**Goal of the exercise:** Locate the line that contains "Task: Select the Jewels category icon". Copy it and every following line through the end of the records, exactly, and include nothing else.

**Saved data entries:**
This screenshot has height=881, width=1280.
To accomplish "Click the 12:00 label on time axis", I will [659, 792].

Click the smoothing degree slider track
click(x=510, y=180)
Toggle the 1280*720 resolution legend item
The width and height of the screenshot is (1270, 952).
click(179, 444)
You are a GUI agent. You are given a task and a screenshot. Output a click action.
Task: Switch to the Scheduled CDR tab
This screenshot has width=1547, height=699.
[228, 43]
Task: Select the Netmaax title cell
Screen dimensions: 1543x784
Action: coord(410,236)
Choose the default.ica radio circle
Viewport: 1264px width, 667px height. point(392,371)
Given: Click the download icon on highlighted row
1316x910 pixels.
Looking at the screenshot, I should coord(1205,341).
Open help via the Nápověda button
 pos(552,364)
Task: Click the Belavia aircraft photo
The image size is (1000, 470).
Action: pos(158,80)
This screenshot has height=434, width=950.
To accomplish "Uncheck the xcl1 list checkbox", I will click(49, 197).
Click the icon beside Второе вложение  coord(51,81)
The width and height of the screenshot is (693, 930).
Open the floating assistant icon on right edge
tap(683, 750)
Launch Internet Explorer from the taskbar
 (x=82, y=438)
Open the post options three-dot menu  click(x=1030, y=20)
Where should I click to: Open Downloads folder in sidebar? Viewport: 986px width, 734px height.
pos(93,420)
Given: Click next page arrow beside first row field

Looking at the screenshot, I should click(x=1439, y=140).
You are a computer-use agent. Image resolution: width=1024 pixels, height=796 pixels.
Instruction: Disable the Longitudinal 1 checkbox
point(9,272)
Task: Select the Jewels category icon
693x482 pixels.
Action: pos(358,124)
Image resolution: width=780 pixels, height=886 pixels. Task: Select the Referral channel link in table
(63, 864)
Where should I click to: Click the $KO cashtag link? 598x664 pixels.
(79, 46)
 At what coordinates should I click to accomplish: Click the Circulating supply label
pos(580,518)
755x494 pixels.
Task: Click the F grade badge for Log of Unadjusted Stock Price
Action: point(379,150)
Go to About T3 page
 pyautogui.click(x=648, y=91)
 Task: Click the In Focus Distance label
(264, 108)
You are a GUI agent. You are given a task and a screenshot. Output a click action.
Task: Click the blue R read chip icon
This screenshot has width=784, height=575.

**Solution:**
Task: Select the Jewels category icon
693x482 pixels.
Action: pos(358,124)
Image resolution: width=780 pixels, height=886 pixels. Task: Select the Referral channel link in table
(63, 864)
Where should I click to: Click the $KO cashtag link? 598x664 pixels.
(79, 46)
 At what coordinates should I click to accomplish: Click the Circulating supply label
pos(580,518)
755x494 pixels.
Task: Click the F grade badge for Log of Unadjusted Stock Price
Action: point(379,150)
Go to About T3 page
 pyautogui.click(x=648, y=91)
 Task: Click the In Focus Distance label
(264, 108)
You are a GUI agent. You are given a task and a screenshot. Output a click action.
Task: Click the blue R read chip icon
This screenshot has width=784, height=575.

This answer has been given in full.